Originally posted by hexuan:
Another cause of “DNS” or other errors can be that your ISP is using a poorly updated or overworked proxy server, such as a certain large telecom company in the UK uses. If you do get a page, it can often be hours out of date. If the proxy server has to go and fetch it, your connection to the ISP can time out. You can often bypass an ISP’s proxy web server, I used to do it with my old ISP, but I have forgotten how. The address should be in IP format. I have heard of proxy server’s addresses having to be resolved, which means at least two trips to the DNS.
When it comes to proxy servers you will notice that most ISPs don’t have you set the Proxy’s IP address your browser settings. That is because they use a router in their network to perform a redirect. Any requests to a destination on port 80 (the HTTP port) will be automagically redirected to the proxy server. You can get around this proxy server normally by setting your browser to piont to a specific proxy as long as it isn’t on port 80.

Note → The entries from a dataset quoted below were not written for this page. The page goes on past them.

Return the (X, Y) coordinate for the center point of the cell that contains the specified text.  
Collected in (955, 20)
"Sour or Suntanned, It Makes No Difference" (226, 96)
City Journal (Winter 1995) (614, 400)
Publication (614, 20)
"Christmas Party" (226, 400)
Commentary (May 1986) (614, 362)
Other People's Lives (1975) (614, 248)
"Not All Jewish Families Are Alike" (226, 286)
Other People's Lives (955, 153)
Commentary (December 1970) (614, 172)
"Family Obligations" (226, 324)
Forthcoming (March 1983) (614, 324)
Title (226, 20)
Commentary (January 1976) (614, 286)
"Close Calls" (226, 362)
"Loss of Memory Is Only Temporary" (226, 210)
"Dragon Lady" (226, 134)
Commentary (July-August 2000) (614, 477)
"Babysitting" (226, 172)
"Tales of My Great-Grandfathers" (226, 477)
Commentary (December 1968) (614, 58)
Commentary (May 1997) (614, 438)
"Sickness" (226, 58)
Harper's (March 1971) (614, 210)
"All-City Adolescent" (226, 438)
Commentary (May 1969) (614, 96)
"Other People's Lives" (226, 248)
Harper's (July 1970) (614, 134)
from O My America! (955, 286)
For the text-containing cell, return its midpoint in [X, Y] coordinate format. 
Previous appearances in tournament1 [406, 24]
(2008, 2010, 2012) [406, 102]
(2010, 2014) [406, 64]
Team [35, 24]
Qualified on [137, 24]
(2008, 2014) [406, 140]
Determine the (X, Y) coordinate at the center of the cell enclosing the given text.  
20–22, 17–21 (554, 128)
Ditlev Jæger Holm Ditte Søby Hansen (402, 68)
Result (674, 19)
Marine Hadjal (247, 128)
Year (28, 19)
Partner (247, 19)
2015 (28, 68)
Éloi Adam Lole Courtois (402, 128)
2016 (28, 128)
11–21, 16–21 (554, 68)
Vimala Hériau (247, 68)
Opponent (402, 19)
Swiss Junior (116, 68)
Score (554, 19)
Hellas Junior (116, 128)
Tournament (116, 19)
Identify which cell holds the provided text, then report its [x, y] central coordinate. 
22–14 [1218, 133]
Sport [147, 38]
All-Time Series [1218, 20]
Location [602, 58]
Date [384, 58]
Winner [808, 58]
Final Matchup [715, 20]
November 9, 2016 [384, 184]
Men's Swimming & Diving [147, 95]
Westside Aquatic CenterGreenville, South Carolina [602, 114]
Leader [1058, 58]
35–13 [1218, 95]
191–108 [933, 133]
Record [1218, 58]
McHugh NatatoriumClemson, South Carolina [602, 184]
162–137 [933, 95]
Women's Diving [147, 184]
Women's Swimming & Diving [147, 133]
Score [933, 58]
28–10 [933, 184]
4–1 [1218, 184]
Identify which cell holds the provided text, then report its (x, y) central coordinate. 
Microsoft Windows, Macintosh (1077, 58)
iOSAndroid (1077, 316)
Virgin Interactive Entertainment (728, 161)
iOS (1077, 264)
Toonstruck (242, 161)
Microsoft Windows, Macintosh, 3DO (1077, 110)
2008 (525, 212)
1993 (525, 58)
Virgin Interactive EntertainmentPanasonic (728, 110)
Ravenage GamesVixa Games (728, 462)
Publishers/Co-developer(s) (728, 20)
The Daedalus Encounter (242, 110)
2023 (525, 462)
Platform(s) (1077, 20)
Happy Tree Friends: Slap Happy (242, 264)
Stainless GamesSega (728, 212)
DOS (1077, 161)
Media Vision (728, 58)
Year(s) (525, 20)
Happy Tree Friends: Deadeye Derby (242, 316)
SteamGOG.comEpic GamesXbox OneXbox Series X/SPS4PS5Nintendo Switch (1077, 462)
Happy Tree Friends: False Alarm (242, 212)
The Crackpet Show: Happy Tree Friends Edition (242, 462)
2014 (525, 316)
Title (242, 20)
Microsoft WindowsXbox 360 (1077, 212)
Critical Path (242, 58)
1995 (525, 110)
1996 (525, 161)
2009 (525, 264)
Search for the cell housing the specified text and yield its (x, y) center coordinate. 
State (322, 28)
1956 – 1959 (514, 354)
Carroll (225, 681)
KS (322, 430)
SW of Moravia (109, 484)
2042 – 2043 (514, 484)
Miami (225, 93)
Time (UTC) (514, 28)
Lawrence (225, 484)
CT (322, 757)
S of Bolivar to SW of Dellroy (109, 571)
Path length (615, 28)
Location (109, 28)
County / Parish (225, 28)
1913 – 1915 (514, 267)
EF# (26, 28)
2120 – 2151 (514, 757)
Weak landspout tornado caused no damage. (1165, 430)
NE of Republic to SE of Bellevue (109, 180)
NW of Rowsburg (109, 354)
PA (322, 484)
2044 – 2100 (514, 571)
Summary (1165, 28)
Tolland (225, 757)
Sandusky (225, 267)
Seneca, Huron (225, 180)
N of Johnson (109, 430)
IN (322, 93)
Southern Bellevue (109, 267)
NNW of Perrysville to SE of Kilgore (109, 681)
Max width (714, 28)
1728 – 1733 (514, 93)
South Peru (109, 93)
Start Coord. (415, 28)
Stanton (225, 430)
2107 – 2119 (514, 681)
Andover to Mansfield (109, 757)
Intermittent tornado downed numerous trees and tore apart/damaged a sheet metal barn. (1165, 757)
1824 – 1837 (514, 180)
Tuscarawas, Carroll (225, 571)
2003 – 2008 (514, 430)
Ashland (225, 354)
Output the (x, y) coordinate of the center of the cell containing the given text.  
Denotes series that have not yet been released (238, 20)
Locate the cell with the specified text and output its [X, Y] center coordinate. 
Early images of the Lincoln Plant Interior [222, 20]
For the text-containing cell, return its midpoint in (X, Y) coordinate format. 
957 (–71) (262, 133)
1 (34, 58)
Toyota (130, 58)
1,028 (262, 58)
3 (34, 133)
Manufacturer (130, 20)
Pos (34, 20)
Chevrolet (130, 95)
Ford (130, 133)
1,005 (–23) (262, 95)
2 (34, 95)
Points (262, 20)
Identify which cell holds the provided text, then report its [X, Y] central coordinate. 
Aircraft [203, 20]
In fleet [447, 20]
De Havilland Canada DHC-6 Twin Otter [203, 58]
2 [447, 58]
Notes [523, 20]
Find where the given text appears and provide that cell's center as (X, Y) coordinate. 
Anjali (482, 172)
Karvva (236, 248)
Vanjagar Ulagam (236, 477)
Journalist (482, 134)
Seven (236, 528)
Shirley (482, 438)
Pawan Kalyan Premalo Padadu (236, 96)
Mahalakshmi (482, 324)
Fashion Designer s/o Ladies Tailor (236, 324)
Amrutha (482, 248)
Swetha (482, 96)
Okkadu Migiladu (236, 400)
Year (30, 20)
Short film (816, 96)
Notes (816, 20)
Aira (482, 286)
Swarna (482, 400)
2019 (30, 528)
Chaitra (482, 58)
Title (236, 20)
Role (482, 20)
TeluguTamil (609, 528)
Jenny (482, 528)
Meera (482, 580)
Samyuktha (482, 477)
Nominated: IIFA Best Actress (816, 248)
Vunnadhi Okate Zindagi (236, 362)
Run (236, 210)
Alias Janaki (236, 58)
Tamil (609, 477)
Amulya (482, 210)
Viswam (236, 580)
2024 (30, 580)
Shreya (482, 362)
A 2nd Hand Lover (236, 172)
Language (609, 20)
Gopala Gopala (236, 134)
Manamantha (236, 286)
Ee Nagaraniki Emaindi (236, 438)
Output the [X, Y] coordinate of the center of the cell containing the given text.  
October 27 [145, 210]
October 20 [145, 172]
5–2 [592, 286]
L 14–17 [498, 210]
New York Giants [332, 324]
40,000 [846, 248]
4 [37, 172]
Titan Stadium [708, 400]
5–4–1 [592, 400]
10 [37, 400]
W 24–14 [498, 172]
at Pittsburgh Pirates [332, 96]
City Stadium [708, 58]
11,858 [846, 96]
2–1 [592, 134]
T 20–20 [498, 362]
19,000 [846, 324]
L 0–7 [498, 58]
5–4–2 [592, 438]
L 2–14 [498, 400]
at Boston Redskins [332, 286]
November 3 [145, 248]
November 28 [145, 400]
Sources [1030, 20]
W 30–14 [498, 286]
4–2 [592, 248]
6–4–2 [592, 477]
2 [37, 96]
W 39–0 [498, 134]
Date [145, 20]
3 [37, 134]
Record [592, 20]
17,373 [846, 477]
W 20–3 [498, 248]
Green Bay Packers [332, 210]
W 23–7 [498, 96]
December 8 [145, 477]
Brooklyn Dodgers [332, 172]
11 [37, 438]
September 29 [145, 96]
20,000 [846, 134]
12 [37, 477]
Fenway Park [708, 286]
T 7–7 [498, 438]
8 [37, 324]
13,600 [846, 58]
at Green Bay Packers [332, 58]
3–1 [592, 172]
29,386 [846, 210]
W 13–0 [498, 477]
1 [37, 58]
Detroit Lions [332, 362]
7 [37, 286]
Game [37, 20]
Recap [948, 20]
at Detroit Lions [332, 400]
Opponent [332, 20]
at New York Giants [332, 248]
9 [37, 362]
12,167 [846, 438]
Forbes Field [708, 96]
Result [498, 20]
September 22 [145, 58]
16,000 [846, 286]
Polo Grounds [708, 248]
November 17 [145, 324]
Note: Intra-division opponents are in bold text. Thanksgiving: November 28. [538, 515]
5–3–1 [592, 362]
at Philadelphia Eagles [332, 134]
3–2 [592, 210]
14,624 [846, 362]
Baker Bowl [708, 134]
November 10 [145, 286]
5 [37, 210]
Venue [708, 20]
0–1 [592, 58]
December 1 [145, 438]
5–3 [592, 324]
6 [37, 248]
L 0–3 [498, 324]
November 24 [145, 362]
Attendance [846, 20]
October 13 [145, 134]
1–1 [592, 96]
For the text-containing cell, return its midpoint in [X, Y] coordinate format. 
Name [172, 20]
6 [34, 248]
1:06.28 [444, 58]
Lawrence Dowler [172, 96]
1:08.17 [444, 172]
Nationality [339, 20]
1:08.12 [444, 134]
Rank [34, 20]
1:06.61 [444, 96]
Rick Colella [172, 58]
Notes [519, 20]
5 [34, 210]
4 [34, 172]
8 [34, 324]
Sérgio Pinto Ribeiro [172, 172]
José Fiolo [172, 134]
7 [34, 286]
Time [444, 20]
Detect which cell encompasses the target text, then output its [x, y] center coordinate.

Most times it isn’t very effective, especially if you point to a proxy server outside of Taiwan. When you do that you encounter network delays as the client/server protocol has to traverse a greater distance.
One work around for stale pages is to set an option in your browser. Basically, the option selections are to check for a new version of the page “Everytime the page is visited”, “Automatically”, “Once per session”, or “Never”.
If you choose “everytime” your browser will send the appropriate parameters to the server (in this case the proxy) to check for a version which is newer than what it has in the cache.
This will help prevent stale pages, but it may reduce the performance as the proxy has to contact the site to ensure that the cache copy is the most recent copy.